> _Dataset content_
##############################

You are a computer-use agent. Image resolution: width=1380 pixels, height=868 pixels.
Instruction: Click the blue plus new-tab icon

##############################

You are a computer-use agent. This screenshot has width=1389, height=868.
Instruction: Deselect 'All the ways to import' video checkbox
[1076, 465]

##############################

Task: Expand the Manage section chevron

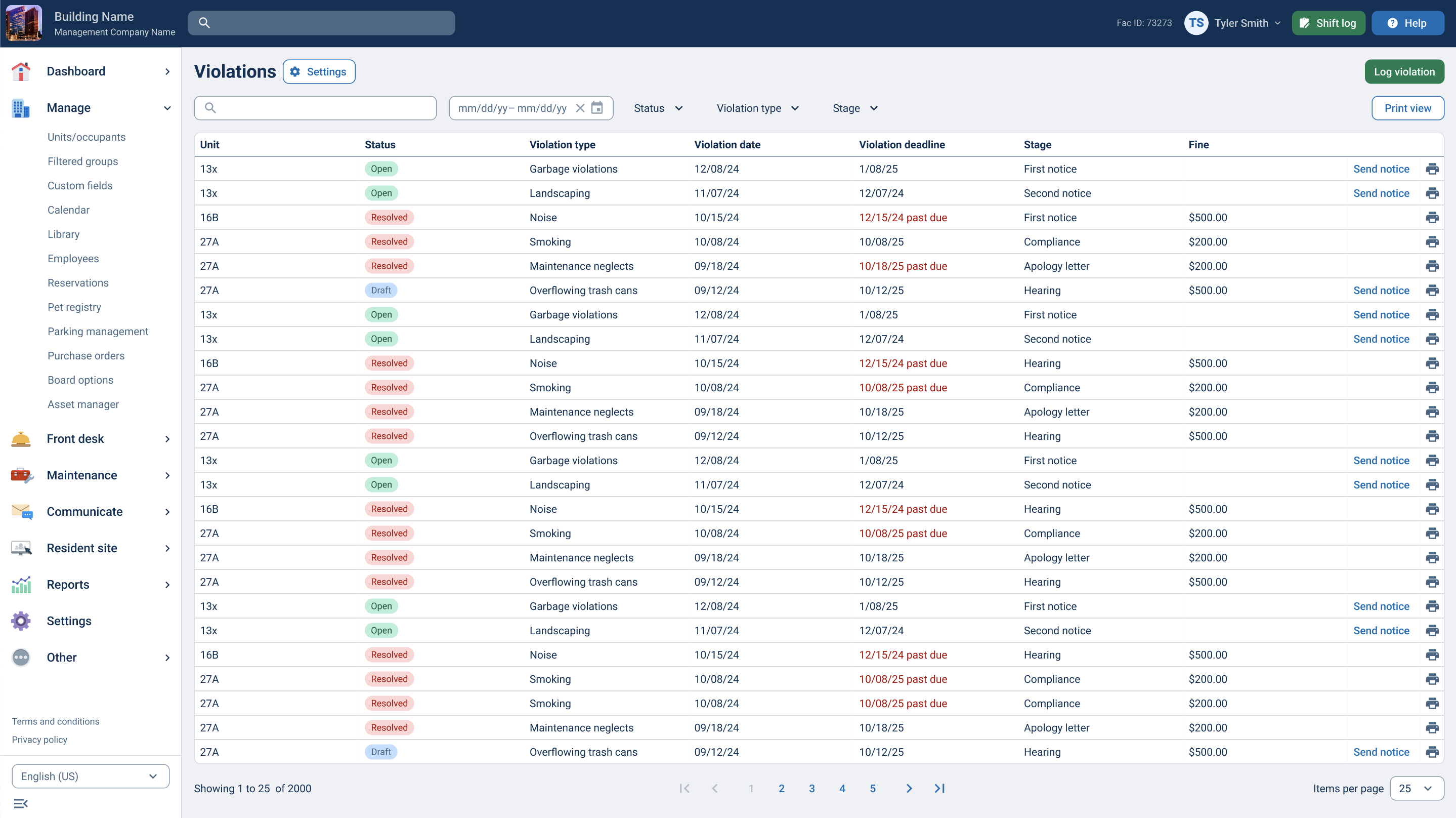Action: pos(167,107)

##############################

> _Activity_
Everything in the material above from the line that has "You are a computer-use agent. Image" through the line that has "Instruction: Click the blue plus new-tab icon" must be duplicated exactly, with no other lines given.

> _Task output_
You are a computer-use agent. Image resolution: width=1380 pixels, height=868 pixels.
Instruction: Click the blue plus new-tab icon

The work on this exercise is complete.